In 1990, the Court of Appeals reversed the judgment of the Court of Special Appeals in Knell v. Price, 318 Md. 501 (1990). That case simplified Maryland law on the effect of the spousal election on probate property. The Court of Special Appeals analyzed the facts of the case pursuant to Whittington and its progeny. SeeKnell v. Price, 77 Md. App. 331 (1988). The Knell v. Price litigation “had a cast of three: William A. Knell- the husband, Violet E. Knell- his wife, and Jesse Annabelle Price- the “other woman.” 318 Md. at 502. The Knells lived together as husband and wife for 22 years at which point they separated due to marital difficulties. The Knells remained separated and living apart for the following 27 years although no formal separation agreement was executed nor was a divorce action ever filed. Mrs. Knell continued to live in the marital home that the couple had purchased together during the marriage; Mr. Knell began living with Ms. Price a year after the separation and continued to live with her until Mr. Knell’s death. Sometime during the period when Mr. Knell and Ms. Price were together, Mr. Knell purchased another house with the title in his name. After acquiring the property, Mr. Knell conveyed the property to a straw man who immediately re-conveyed the property to Mr. Knell as life tenant with full powers and the remainder to Ms. Price. After Mr. Knell’s death, his estranged wife elected against the will (which, presumably, left her nothing) and sought to have the spousal election apply to the property. The trial Court and the Court of Special Appeals applied the Whittington test and found that no fraud was committed.
The Court of Appeals took certiorari and reversed the decision of the lower courts. The Court of Appeals held that the elective share extended over non-probate property when a decedent retained substantial control over that property during his or her lifetime.
Knell v. Price established a per se rule when dominion and control is retained over the property by the decedent:
“But here, it is perfectly clear that Mr. Knell retained control of the property during his lifetime by establishing a life estate in himself with unfettered power in him, while living (except by will), to dispose of all interests in the property fee simple. He did not part with the absolute dominion of the property during his life. His conveyance, through a straw man, of the remainder of the property was not complete, absolute, and unconditional. The law pronounces this to be a fraud on the marital rights of Mrs. Knell. His reluctance to relinquish control over the disposition of the property during his lifetime defeated his intention.”
Id. at 512.
The Knell case is consistent with recent decisions rendered by other jurisdictions in interpreting elective share statutes. This trend may reflect the practice of avoiding probate through use of jointly-held accounts, revocable trusts, or similar devices which has made obsolete the use of the probate estate as the sole measurement. Seifert v. So. Nat’l Bank, 305 S.C. 353, 409 S.E.2d 337 (S.C. 1991), held that in giving a spouse an elective share right the legislature did not intend to limit this right to the probate estate when a decedent exercised power over that property:
“Surely, then, it was not the legislature’s intent to allow this substantial right (to the elective share) to be circumvented as respondents urge. Thus, we hold that, where a spouse seeks to avoid payment of the elective share by creating a trust over which he or she exercises substantial control, the trust may be declared invalid as illusory, and the trust assets may be included in the decedent’s estate for the calculation of the elective share.”

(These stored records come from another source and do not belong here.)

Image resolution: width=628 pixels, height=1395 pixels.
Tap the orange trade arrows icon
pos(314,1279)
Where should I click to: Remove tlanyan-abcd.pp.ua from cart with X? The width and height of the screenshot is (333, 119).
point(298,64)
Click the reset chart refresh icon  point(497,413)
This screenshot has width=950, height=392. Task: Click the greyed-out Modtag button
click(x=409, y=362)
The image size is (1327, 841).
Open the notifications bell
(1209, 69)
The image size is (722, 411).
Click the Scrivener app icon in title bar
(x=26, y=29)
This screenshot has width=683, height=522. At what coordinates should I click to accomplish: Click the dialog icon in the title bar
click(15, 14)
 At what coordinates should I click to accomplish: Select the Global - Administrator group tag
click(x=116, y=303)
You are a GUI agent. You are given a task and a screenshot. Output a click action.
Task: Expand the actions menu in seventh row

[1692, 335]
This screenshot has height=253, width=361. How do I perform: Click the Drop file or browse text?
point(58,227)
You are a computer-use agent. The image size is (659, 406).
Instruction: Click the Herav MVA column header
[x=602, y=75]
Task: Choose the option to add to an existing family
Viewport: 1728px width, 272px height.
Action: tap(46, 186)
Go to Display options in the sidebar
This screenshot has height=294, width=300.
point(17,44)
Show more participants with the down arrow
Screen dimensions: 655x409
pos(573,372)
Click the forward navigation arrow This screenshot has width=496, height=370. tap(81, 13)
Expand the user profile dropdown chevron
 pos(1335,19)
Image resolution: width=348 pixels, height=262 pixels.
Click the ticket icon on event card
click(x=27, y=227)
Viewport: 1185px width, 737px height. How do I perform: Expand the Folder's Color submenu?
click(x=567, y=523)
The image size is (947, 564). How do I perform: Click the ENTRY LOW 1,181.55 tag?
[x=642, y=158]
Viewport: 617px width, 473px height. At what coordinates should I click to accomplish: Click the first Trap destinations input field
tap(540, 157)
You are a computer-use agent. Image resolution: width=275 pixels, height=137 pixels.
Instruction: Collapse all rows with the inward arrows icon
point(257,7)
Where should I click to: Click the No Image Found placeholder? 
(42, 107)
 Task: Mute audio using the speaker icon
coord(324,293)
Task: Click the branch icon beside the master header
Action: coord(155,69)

Id.; see alsoNewman v. Dore, 275 N.Y. 371, 9 N.E.2d. 966 (N.Y. 1937); Staples v. King, 433 A.2d 407, 409-10 (Me. 1981) (“However, where the married person purports to transfer property out of his estate but in fact retains substantial control over the property for his lifetime, such a transfer will not be effective against claims of the surviving spouse…”).
Similarly, in Sullivan v. Burkin, 390 Mass. 864, 460 N.E.2d. 571 (Mass. 1984), the Massachusetts Supreme Court used non-probate assets to establish a baseline in calculating the elective share when control of the asset was retained by the deceased spouse. The court held that it was proper to extend the elective share beyond the probate estate because of the significant changes happening in the law:
“The interests of one spouse in the property of the other have been substantially increased upon the dissolution of a marriage by divorce. We believe that, when a marriage is terminated by the death of one spouse, the rights of the surviving spouse should not be so restricted as they are by the rule in Kerwin v. Donaghy. It is neither equitable nor logical to extend to a divorced spouse greater rights in the assets of an inter vivos trust created and controlled by the other spouse than are extended to a spouse who remains married until the death of his or her spouse.”
Id. at 577.
In Schoukraun v. Karsenty, 177 Md. App. 615 (2007), the Court extended the principle of Knell v. Price to a revocable trust and pay on death accounts. Because these inter vivos transfers are not “complete, absolute, and unconditional,” the transfers are per se funds on the spousal election. Schoukroun has been granted certiorari at 404 Md. 152 (2008).